Recruitment happens post-surgery and the region of residency determines the allocation to either IG or SG. Patients residing in Central Denmark Region and North Denmark Region will be recruited to the IG. Patients residing in the remaining Danish Regions will be recruited to the SG and receive standard-of-care follow-up. The motivation for this patient allocation is that only the North and Central Denmark Regions have fully implemented, standardized late effects clinics offering a patient-centered, interdisciplinary, multiorgan approach.

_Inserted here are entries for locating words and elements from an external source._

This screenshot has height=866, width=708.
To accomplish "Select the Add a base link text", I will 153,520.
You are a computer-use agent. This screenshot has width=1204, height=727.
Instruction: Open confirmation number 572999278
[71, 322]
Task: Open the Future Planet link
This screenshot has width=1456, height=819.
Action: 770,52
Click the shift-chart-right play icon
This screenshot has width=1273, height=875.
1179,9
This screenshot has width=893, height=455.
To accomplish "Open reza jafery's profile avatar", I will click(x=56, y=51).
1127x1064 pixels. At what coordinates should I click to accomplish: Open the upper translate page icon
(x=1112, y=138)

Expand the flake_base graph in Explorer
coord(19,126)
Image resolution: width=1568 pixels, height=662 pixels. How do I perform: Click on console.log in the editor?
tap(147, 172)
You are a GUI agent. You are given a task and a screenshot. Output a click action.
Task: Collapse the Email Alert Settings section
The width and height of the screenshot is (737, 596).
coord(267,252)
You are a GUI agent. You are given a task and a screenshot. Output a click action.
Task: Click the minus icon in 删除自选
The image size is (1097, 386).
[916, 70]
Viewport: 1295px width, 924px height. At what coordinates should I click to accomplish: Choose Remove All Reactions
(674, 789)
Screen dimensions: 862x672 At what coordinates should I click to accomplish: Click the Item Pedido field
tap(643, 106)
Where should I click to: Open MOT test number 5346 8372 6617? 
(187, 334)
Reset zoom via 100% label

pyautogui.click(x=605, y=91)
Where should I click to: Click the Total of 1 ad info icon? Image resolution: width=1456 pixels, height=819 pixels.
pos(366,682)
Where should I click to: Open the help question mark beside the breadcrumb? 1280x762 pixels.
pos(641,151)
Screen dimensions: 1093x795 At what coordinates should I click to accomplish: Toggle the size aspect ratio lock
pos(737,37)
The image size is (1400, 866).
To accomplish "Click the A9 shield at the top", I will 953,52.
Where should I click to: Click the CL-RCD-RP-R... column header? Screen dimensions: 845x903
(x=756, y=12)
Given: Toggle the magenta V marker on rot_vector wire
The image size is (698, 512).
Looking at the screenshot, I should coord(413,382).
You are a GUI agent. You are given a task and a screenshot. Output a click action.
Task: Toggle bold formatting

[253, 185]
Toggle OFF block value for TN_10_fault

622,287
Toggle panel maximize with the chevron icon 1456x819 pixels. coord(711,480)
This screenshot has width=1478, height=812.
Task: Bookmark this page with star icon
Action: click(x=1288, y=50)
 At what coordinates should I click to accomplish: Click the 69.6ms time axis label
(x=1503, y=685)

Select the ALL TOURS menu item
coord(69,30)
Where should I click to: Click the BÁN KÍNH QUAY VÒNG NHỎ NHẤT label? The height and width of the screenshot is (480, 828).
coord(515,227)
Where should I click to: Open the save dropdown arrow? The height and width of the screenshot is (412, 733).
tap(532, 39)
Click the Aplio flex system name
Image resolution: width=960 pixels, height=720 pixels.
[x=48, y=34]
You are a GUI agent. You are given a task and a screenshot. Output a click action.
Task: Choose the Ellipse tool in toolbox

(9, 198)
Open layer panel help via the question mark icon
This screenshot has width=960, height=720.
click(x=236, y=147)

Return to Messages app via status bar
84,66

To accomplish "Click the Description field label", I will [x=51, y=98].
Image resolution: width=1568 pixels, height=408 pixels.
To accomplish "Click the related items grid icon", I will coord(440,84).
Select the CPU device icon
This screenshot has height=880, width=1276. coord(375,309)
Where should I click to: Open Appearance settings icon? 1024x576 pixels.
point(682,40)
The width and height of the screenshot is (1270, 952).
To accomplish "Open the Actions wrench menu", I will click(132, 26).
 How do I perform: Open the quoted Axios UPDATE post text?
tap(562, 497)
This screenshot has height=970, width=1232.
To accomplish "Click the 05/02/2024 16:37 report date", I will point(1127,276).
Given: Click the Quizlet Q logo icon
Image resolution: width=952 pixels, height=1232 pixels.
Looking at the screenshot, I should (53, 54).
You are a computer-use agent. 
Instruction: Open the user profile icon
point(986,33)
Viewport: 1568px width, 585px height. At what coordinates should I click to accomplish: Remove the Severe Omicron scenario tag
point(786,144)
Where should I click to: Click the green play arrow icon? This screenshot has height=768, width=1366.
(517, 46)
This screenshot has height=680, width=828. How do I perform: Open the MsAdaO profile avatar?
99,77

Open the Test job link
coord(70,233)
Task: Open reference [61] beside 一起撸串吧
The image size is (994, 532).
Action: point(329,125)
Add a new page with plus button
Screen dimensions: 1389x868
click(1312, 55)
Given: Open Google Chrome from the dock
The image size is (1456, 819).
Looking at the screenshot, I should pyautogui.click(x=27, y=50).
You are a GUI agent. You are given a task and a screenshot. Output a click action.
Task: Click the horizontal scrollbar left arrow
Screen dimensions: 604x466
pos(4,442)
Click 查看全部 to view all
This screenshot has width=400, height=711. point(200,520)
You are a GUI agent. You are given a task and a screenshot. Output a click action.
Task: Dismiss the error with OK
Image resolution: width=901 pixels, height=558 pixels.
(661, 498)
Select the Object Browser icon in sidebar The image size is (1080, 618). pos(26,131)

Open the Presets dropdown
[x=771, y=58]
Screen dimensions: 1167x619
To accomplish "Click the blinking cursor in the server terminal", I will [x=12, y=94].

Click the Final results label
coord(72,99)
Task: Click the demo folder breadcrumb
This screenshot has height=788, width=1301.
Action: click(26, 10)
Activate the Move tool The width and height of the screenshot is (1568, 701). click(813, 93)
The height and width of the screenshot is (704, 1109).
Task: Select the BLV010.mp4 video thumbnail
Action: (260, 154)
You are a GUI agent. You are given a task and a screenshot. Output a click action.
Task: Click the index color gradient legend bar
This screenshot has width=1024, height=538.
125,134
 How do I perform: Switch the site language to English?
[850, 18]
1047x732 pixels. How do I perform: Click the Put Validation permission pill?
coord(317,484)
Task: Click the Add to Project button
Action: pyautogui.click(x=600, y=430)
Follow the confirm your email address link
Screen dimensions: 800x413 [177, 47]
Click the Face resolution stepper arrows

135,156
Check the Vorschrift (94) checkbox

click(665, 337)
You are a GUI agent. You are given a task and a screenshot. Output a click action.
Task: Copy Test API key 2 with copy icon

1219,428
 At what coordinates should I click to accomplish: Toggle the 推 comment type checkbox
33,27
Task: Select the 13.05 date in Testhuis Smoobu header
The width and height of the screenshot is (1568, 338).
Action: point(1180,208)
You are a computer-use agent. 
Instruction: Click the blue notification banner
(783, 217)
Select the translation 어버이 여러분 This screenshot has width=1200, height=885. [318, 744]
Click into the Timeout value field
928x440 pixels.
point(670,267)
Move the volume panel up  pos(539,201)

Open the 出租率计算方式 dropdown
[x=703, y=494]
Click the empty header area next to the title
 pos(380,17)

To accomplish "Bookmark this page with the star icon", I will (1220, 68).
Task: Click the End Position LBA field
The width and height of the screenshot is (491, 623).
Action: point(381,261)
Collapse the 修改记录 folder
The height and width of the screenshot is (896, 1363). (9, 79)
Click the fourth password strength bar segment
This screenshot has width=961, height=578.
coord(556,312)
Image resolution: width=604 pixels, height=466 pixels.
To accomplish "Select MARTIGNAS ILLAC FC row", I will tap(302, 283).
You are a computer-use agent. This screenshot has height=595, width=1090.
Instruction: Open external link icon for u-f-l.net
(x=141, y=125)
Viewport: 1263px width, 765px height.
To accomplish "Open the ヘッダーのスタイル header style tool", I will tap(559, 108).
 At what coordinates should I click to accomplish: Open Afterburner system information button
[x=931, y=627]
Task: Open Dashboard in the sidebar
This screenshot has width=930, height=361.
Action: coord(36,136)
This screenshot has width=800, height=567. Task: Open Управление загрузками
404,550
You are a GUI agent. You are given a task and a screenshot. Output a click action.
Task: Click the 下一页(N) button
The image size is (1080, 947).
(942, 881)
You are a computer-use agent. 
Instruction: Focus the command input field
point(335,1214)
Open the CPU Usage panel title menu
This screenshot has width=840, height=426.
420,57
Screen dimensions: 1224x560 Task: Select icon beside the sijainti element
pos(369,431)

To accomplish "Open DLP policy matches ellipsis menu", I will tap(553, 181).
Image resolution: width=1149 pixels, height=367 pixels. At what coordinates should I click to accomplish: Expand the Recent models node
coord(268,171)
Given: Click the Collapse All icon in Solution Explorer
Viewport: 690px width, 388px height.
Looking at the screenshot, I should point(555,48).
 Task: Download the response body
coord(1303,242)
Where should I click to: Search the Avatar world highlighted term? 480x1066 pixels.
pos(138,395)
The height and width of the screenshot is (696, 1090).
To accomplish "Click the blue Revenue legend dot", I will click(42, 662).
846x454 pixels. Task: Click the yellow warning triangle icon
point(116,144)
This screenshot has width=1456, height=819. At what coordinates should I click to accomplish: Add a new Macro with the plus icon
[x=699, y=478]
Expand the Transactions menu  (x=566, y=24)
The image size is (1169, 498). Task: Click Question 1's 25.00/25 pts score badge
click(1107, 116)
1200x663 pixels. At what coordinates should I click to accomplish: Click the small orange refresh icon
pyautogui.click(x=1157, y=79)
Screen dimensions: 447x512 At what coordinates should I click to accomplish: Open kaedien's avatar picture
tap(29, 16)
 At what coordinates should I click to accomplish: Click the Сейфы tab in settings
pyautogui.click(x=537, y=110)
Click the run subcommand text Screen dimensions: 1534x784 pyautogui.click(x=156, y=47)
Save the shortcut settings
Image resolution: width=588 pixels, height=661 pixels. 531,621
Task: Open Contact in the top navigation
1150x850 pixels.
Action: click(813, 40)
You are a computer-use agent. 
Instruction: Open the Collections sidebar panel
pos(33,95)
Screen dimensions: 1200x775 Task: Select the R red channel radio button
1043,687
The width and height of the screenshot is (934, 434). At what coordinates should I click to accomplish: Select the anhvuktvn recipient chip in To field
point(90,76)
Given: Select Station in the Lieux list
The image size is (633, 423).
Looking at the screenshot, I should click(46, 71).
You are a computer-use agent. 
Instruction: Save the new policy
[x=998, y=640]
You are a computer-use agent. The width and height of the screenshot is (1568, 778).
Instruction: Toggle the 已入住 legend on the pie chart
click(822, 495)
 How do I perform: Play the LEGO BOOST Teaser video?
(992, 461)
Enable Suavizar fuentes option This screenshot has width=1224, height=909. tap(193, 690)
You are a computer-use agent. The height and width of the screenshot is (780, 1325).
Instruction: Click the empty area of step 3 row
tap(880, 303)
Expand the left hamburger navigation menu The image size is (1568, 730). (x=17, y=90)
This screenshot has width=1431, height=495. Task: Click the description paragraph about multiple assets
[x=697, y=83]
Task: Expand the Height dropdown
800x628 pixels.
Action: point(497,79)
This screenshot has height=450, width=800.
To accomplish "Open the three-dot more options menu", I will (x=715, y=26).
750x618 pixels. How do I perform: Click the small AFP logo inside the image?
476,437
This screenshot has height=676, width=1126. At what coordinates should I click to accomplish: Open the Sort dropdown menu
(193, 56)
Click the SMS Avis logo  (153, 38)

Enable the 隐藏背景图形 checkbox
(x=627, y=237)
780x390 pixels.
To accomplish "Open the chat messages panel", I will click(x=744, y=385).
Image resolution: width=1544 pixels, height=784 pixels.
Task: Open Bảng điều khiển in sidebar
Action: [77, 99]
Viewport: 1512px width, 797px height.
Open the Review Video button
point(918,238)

Furthermore, they are currently implementing the same smartphone-based digital care guide.

Primary outcomes will be the between-group difference in QoL 3-years post-surgery, evaluated by EORTC OLQ-C30. Secondary outcomes include differences in fear-of-cancer-recurrence-index, severity of ‘late adverse effects’, recurrence-free survival (RFS), and health care costs.

We hypothesize that the new follow-up program will improve the 3-year post-surgery QoL without compromising RFS or increasing costs. The proposed study design is transferable to other cancer survivors and may become a future framework for improving post-operative follow-up.